A new era for face detection and tracking

Faster, better and more powerful facial recognition software has been developed, promising to enhance security surveillance in sensitive public settings with numerous people.

High-tech facial recognition has become extremely important in the wake of the increased global risk of terrorism and heightened security needs. Airports, transport hubs, and public buildings can benefit from better facial recognition technology in the drive to keep citizens and communities safe. The EU-funded FER IN THE WILD (Facial Expression Recognition in the Wild) project developed an automatic facial expression recognition system to handle uncontrolled real-world settings.
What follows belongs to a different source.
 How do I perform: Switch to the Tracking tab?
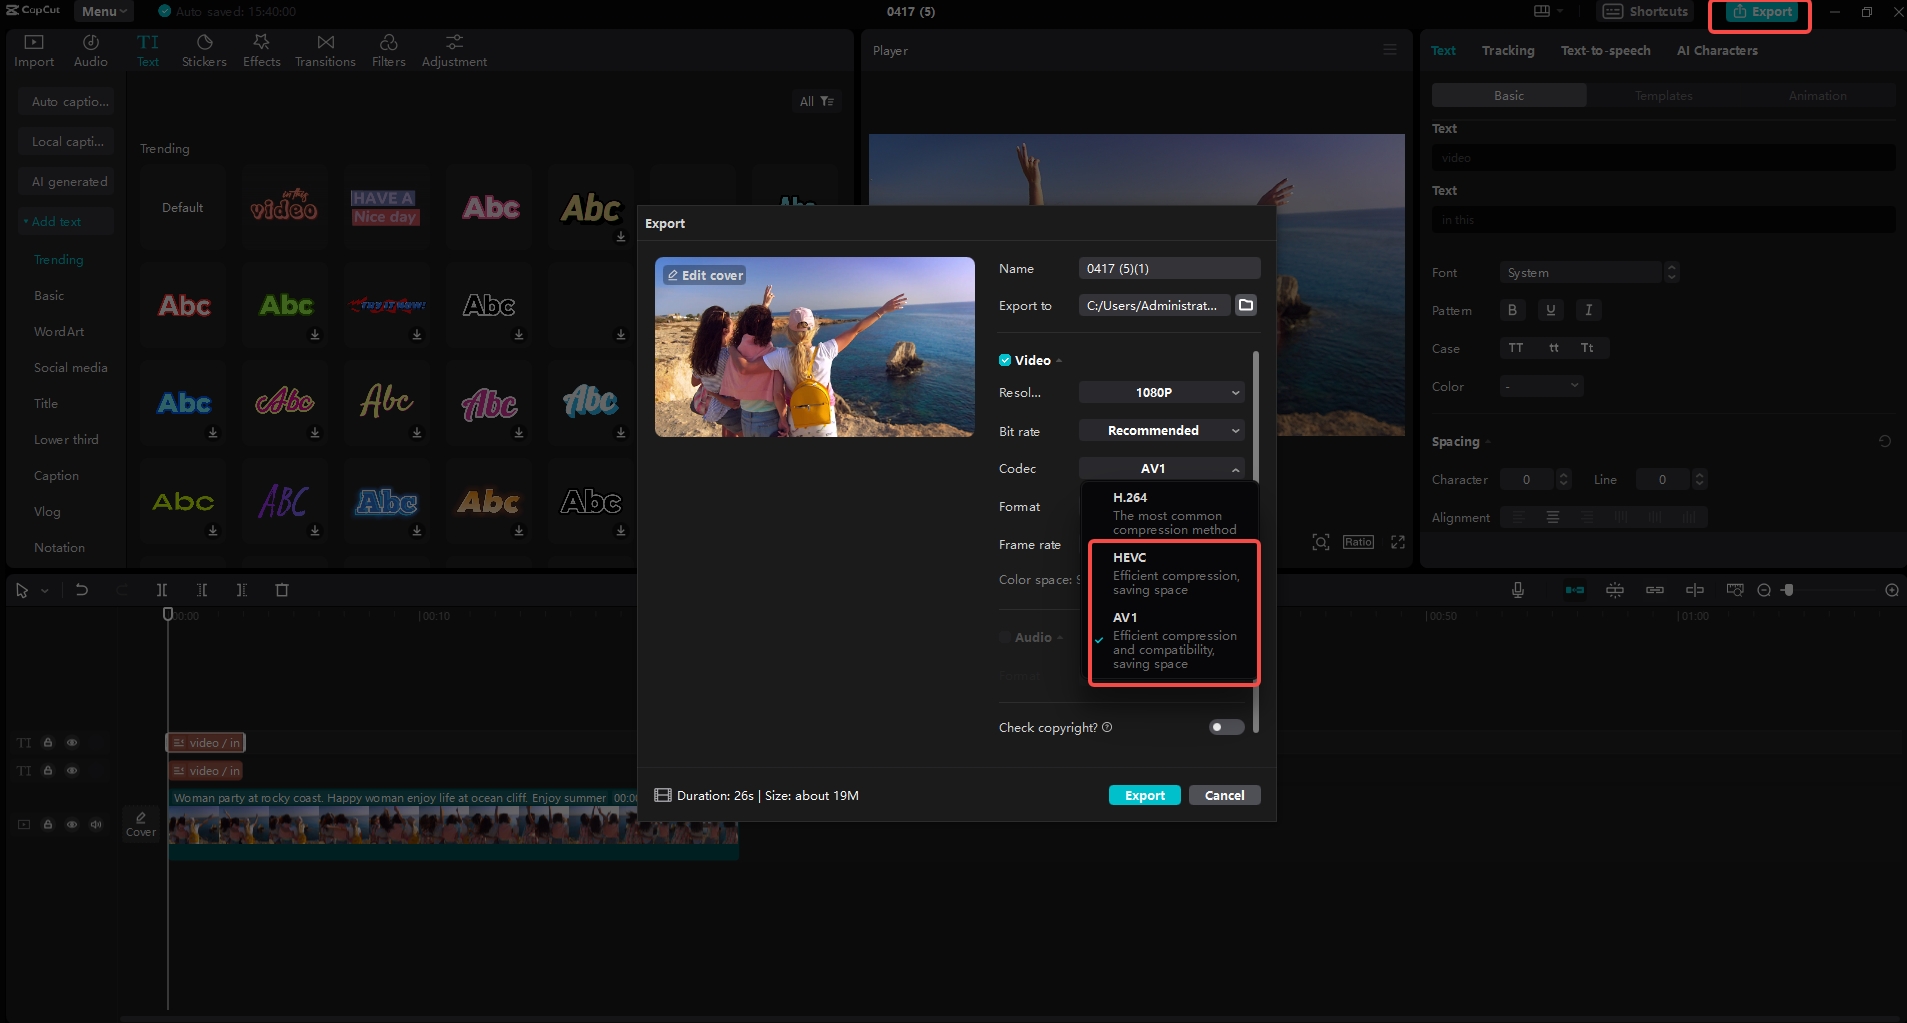[1508, 50]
Envisioning automatic face detection and facial landmark point tracking system that can handle faces ‘in the wild’, the project team proposed a complex approach that could operate in real time. It conceived a novel non-rigid face alignment framework that employs the texture model based on response maps generated via specific filters. FER IN THE WILD then refined the approach using discriminative regression, or more specifically Discriminative Fitting of Response Maps and Generative Fitting of Response Maps methods.
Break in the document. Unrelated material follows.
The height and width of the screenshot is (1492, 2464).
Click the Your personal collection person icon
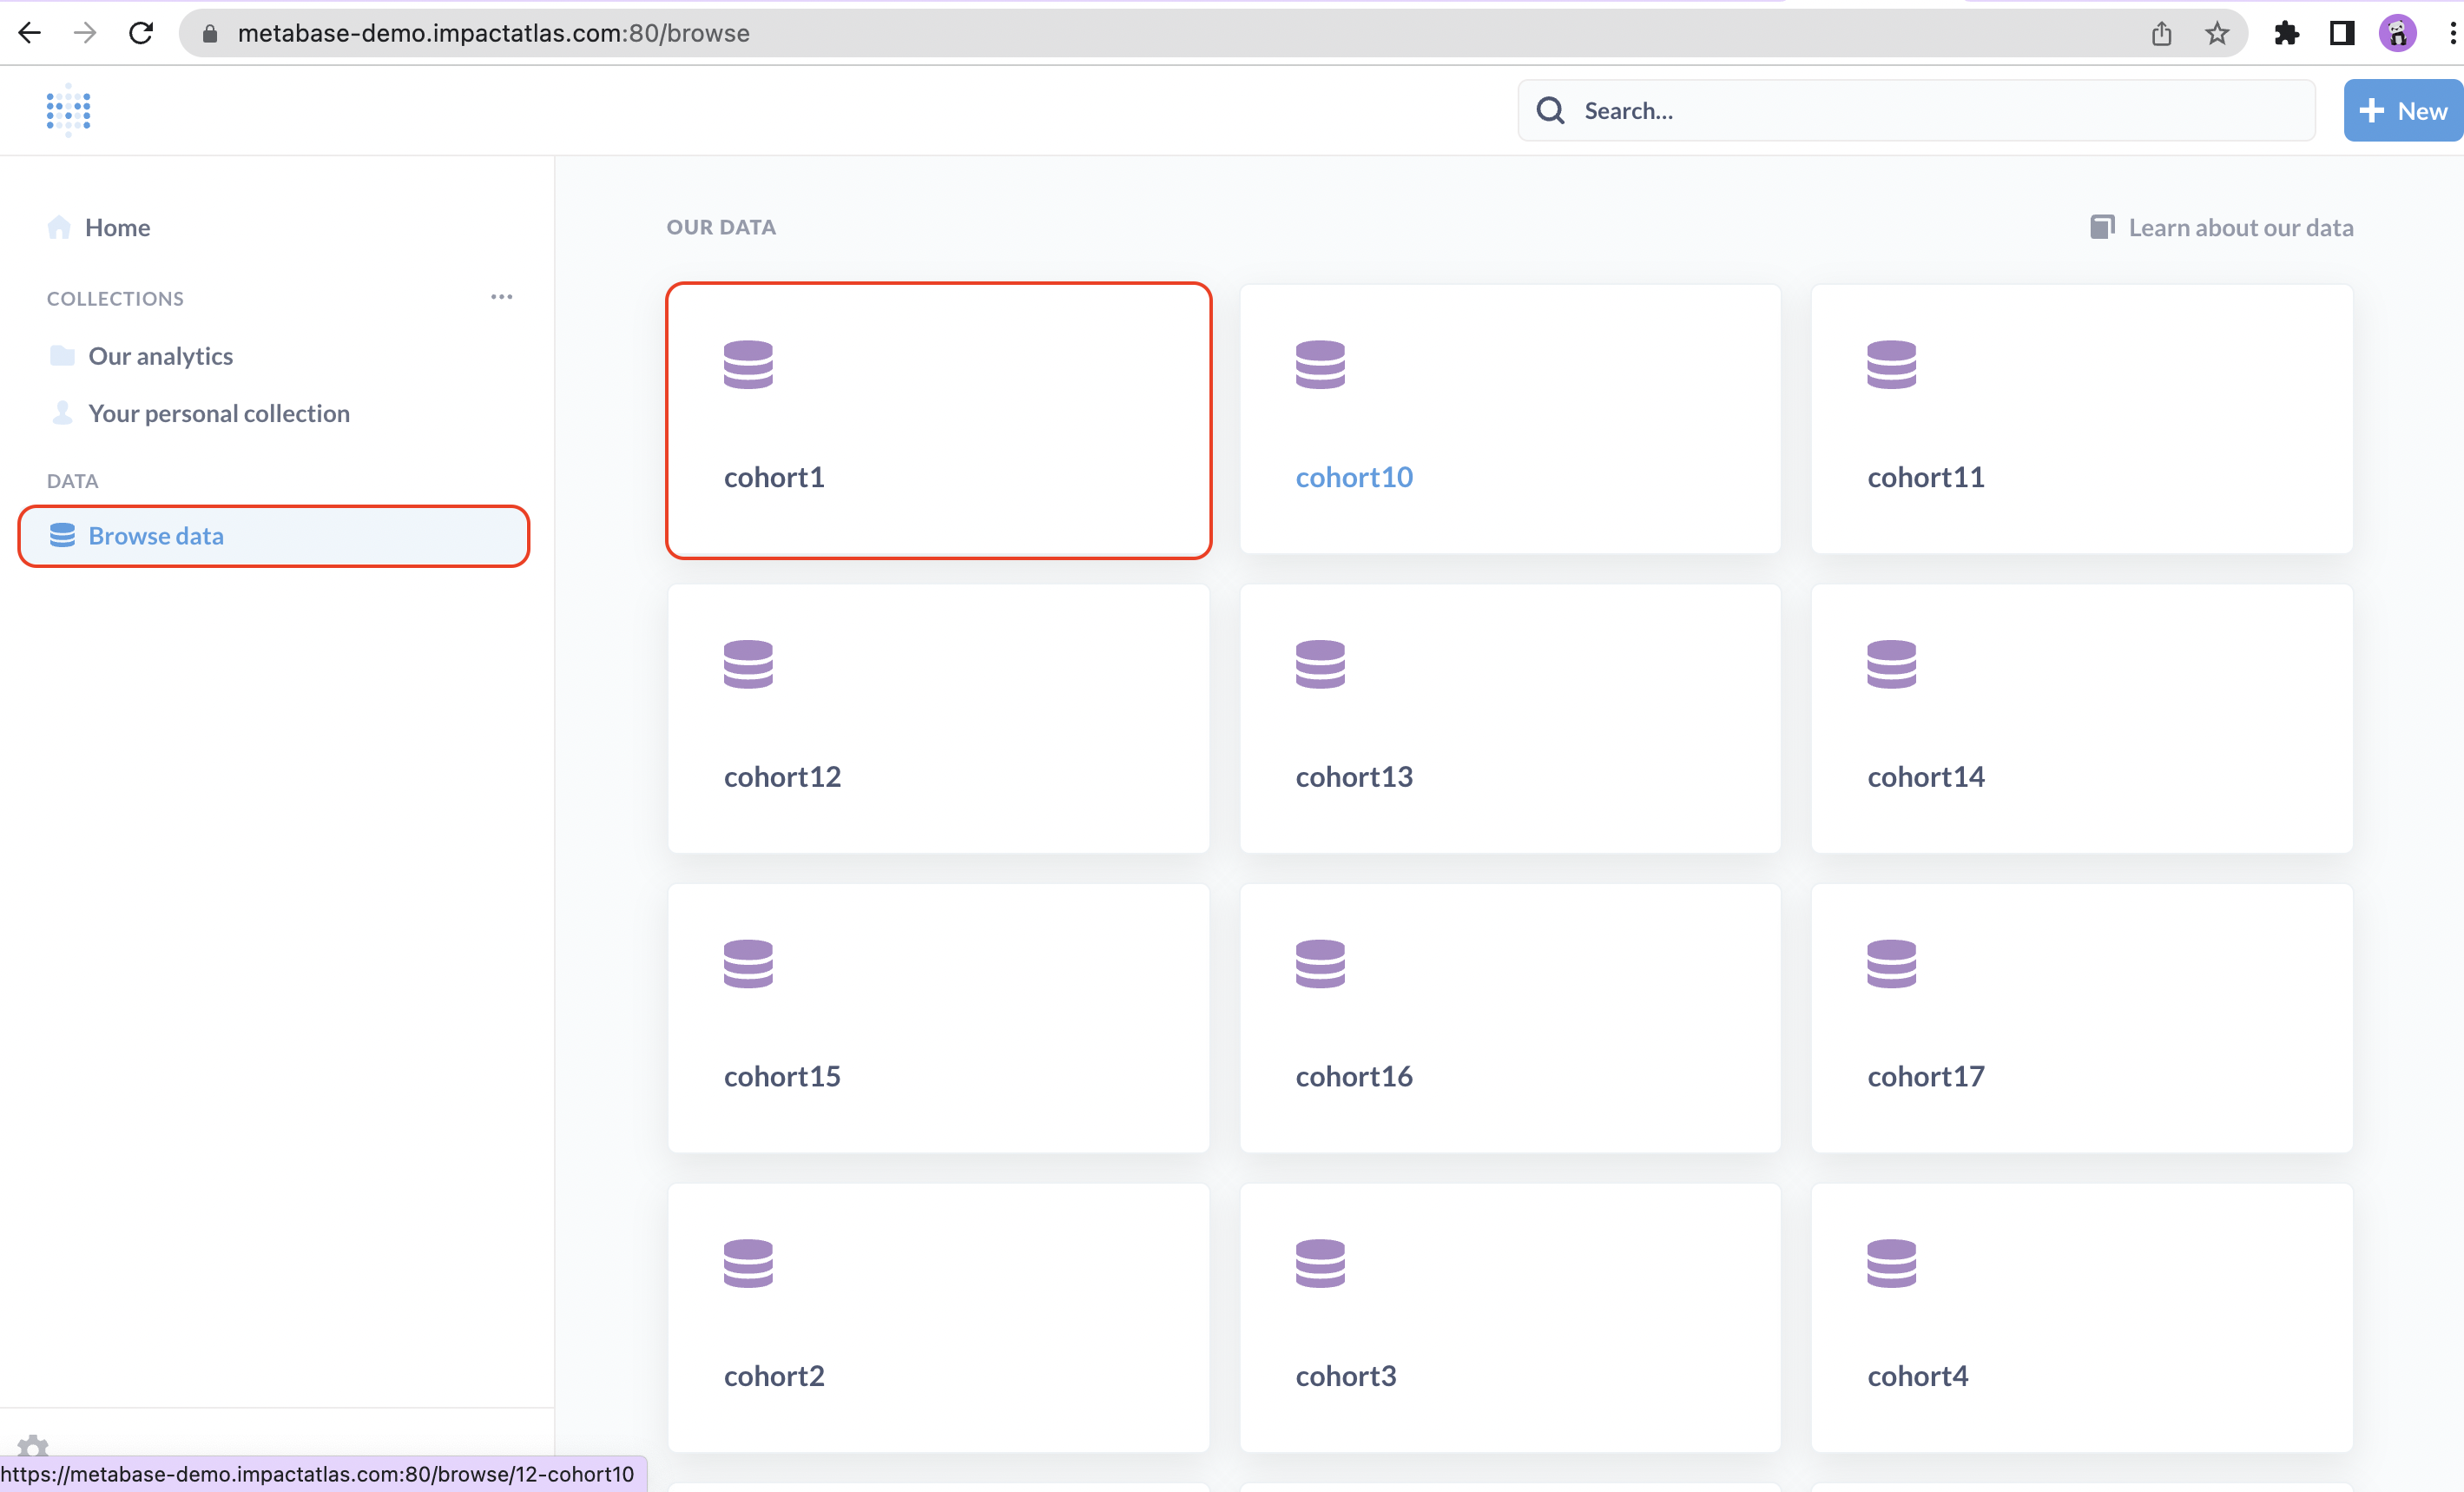(62, 413)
Building on this, the project proposed incremental training software to facilitate updating discriminative facial deformable models automatically. This helps the technology to rapidly tailor itself to the subject being tracked, becoming person-specific over time. Once real-time face tracking was accomplished, the team added a facial expression recognition system that aligns a 3D facial shape model with the estimated facial landmark points.

Overall the project succeeded in building very robust discriminative ‘in-the-wild’ software that yields better results than currently available solutions. It created ready-to-use real-time software for face detection, which was made available for free online and has already been downloaded thousands of times.

As the technology excels in non-rigid object registration and tracking, it may prove useful in the medical imaging as well. In the meantime the project’s results are already on the way to helping take safety and security surveillance to a whole new level.